Я даже кино не смотрю, в котором снимался. Нужно, чтобы оно отлежалось, и лет через 5-6 я уже немного иначе к нему отношусь. Это уже не совсем я, как будто – это я 5-6 лет назад. А в моменте не могу смотреть, слишком многое хочется изменить, что-то не нравится, начинаешь думать, что нужно было как-то иначе… Всегда это больно. Спустя пять лет это воспринимается, как отдельный законченный продукт.
Читать комментарии… Это как злиться из-за того, что в интернете кто-то не прав. Я же не буду вступать с ним в беседу и перепалку. Для того, чтобы что-то объяснить, нужно много времени. И, мне кажется, что часто люди пишут не для того, чтобы что-то понять, а просто, чтобы написать. Есть замечательная притча: «Однажды один мудрый человек оставил свое … мнение при себе». Я никак не реагирую, потому что это не имеет ко мне никакого отношения.
Не читаю, мне это не интересно.

Многие артисты устраивают творческие вечера. Вам не хотелось бы организовать?
Я не умею. Нет, все мы были ведущими какое-то время назад. В ночных клубах, свадьбы, юбилеи, корпоративы. Мне кажется, нужно делать только то, что у тебя получается, но изо всех сил! А не то, что я еще там попробую, тут попробую… Я хотел бы делать еще какие-то вещи, которые я не умею, например, мне хочется хорошо рисовать, и чтобы мне ХОТЕЛОСЬ рисовать – потому что я хорошо рисую, но нет желания. А если неохота-не надо это делать. Я хотел бы играть на гитаре, но только хорошо играть. Но я не умею, потому что все детство я танцевал. Творческий вечер… во-первых, я не считаю, что это кому-то интересно, во-вторых, поскольку я не в театре, у меня нет багажа: отрывок из спектакля, монолог, стихотворение, «а сейчас я спою номер»…

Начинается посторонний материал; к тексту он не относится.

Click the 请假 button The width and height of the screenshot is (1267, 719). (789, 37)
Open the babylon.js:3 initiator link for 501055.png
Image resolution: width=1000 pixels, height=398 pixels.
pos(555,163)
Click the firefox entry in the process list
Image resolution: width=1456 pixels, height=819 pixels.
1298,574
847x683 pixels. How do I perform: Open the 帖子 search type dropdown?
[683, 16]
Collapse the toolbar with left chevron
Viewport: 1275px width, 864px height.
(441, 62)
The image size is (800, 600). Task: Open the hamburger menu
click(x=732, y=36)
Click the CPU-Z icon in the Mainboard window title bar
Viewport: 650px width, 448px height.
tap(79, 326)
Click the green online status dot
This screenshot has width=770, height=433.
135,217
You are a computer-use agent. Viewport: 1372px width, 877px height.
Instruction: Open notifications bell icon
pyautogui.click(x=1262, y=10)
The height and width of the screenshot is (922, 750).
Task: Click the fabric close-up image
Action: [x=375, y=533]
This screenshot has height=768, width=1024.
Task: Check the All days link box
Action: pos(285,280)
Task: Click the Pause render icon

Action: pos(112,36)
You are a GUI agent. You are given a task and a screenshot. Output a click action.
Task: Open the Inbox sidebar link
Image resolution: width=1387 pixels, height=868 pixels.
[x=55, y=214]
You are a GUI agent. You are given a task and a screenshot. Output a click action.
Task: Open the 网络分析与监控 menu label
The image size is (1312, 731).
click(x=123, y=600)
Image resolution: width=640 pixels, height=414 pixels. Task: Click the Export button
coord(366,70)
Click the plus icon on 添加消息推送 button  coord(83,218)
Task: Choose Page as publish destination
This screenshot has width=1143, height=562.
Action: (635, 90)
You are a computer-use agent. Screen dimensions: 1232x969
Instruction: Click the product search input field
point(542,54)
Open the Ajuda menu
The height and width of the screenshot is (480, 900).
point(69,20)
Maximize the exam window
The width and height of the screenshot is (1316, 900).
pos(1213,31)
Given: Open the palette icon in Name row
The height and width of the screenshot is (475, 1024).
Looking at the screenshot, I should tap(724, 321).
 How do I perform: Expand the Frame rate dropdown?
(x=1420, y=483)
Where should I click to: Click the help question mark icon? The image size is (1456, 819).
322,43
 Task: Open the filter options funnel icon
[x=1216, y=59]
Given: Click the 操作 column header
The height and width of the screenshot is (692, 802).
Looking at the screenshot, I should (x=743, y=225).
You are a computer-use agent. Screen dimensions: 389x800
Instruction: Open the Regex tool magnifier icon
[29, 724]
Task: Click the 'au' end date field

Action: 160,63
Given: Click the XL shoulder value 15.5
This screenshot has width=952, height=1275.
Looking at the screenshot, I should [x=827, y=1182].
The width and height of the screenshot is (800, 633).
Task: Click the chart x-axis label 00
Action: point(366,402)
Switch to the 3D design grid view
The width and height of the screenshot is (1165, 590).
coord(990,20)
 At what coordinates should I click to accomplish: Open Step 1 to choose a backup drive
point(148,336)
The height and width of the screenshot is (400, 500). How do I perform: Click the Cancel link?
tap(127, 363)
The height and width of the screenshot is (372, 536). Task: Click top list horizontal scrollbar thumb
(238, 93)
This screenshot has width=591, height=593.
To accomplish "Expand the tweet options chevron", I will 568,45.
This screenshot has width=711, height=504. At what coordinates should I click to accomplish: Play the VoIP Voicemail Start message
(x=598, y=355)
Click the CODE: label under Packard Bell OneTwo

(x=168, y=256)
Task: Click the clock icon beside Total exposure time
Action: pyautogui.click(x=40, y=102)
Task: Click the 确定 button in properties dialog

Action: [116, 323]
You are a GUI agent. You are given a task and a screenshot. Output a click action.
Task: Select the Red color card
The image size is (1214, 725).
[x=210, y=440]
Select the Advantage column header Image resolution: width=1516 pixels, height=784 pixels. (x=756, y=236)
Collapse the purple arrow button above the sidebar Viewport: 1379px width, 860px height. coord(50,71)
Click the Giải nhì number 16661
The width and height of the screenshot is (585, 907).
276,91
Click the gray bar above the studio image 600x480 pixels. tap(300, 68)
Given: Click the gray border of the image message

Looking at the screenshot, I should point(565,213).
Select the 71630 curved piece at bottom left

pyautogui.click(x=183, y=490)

Моноспектакль меня бы заинтересовал, но пока до этого не дошло. Было бы интересно какую-то современную пьесу поставить. Я не люблю коллективную игру, мне тяжело. В кино я могу отвечать только за свою сцену. Когда ты в спектакле — ты отвечаешь за весь спектакль, но от тебя ничего не зависит. А в моноспектакле – только ты и зритель.
Мне кажется, что наша задача – суметь вынуть зрителя из обычной жизни, ненадолго, часа на полтора, и, как с мандаринки, шкурку снять. Потом он снова будет зарастать, черстветь, но мы его снова пригласим на спектакль и шкурку снимем.
Семен Спивак говорил, что театральное искусство разбилось надвое-кому-то нужно окрылить зрителя и дать ему надежду, а кто-то стремится выдавить слезу, сделать больно, заставить что-то понять через страдание. Вы на какой стороне?
Поскольку я никогда не ищу простых путей, я на стороне тех, кто пытается окрылить. Потому что заставить человека плакать проще, чем заставить его искренне смеяться. Это может быть драма, но, выйдя из театра, тебе должно хотеться жить. Иначе грош цена такому искусству.